登录查看更多内容

Managing Incident : Incident Handling

Gian Giovani

Bytedance RD Leader

发布日期: 2023年8月28日

From time to time incidents will happen, especially in a complex system. Making sure that an incident can be handled well is as important as making the system more reliable. There are many discussions about incident handling, Google's SRE book is an excellent reference. Hopefully, this article will enrich the discussion positively.

From what I observed there are 2 important aspects of Incident management, the first is the cycle of incident and the second is the roles involved in incident handling. Both of them are important to define and understand for an organization to have a good incident-handling culture.

Cycle of Incident

There are typically 4 stages in an incident, let's discuss it one by one.

1. Incident declaration

Usually, incidents are declared following a triggered alert from monitoring tools, some organizations even go to the extreme by declaring incidents for every alert in a certain category. Once an incident is declared someone has to take up the charge to be incident handling leader, their role is to gather related people to the "warroom". In most situation, I see that the service owner, infrastructure and DevOps team is essential to join, as in many organizations, the infrastructure, and DevOps team are the one who has knowledge and access to important resources. I like to call them operational experts.

Early notification of incidents can be done to related business counterparts, even when the impact is still mostly unknown. This will be useful for them to anticipate queries from consumers. Someone needs to assume this communicator role, their task is to give timely updates to the stakeholders. When an incident is not as big or complex, the leader can act as a communicator.

Important aspects in this stage are: 1) Failure to identify and declare incident in time will prolong the impact of the incident. 2) Gathering the right people in the warroom is important to make sure smooth handling.

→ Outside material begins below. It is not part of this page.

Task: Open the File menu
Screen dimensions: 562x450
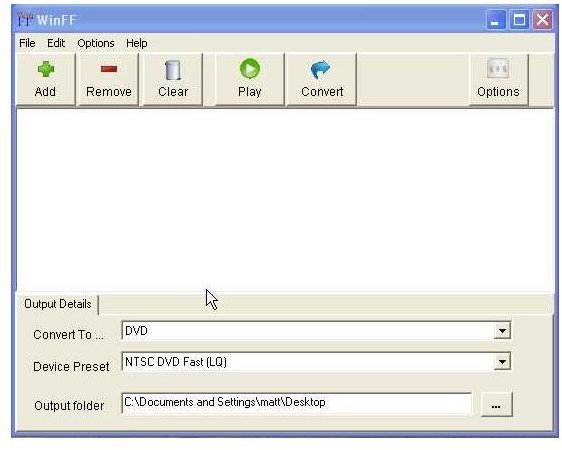Action: coord(27,43)
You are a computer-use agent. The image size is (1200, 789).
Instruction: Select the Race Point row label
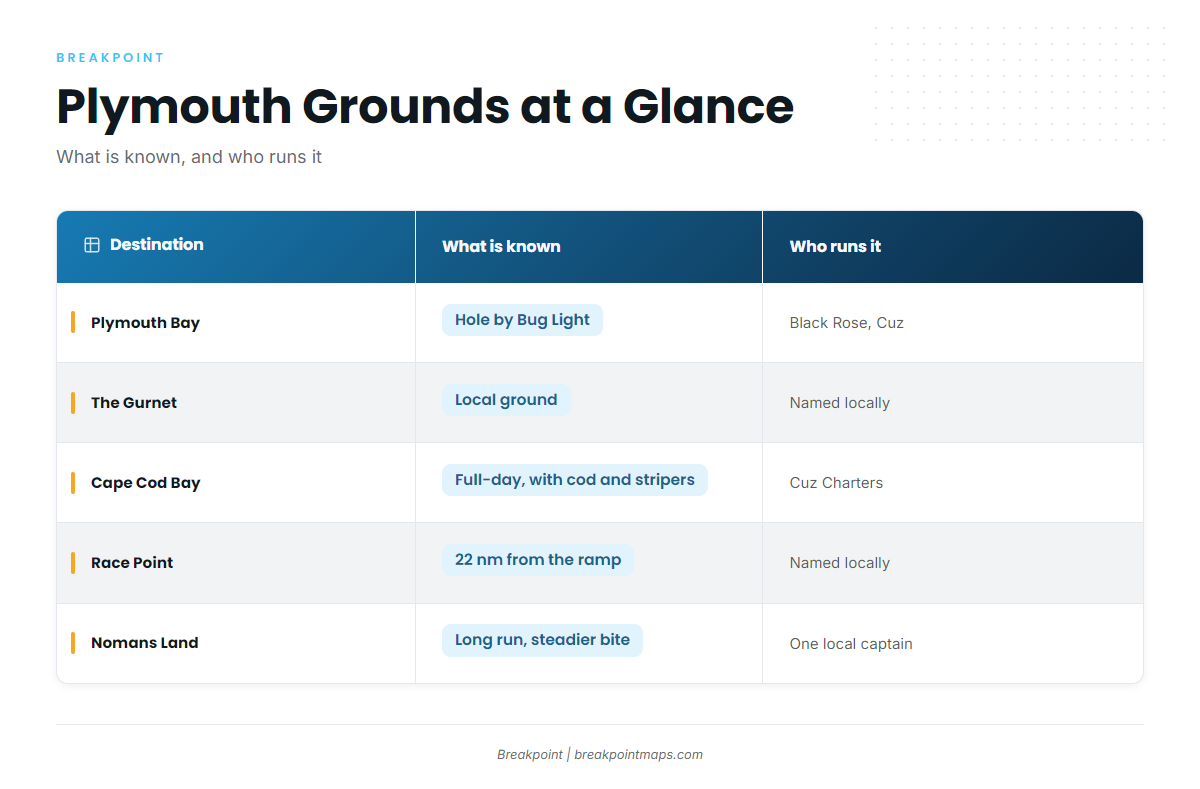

2. Understanding the incident

Once necessary people have been gathered, the next step is to understand what's happening and estimate the impact on the business or customer. Having proper access to monitoring and logging tools is important, sometimes access to the resources directly is proven to be useful. Lot's data and facts will be gathered and discussed at this stage, The leader's role is to make sure everyone is actively investigating data, looking up facts, and communicating their finding.

The goals of this stage are to understand what's going wrong and estimate the scale of impact. This information will be useful to strategize user communication and formulate a stop-gap measure.

3. Stop the bleeding

In an emergency situation, a fast recovery is needed. This recovery may not restore the full capability or functionality of the system, however, it will stop or minimize disruptions. A stop-gap measure needs to be taken before a proper solution can be delivered. Operation experts and Leader have to decide on what stop-gap measures need to be taken, which usually involve rolling back deployments, reloading a service, or disabling a feature. Unfortunately, some incidents may require complex and multi-step measures, Leader's role here is to keep the focus of the warroom and minimize noise and pressures.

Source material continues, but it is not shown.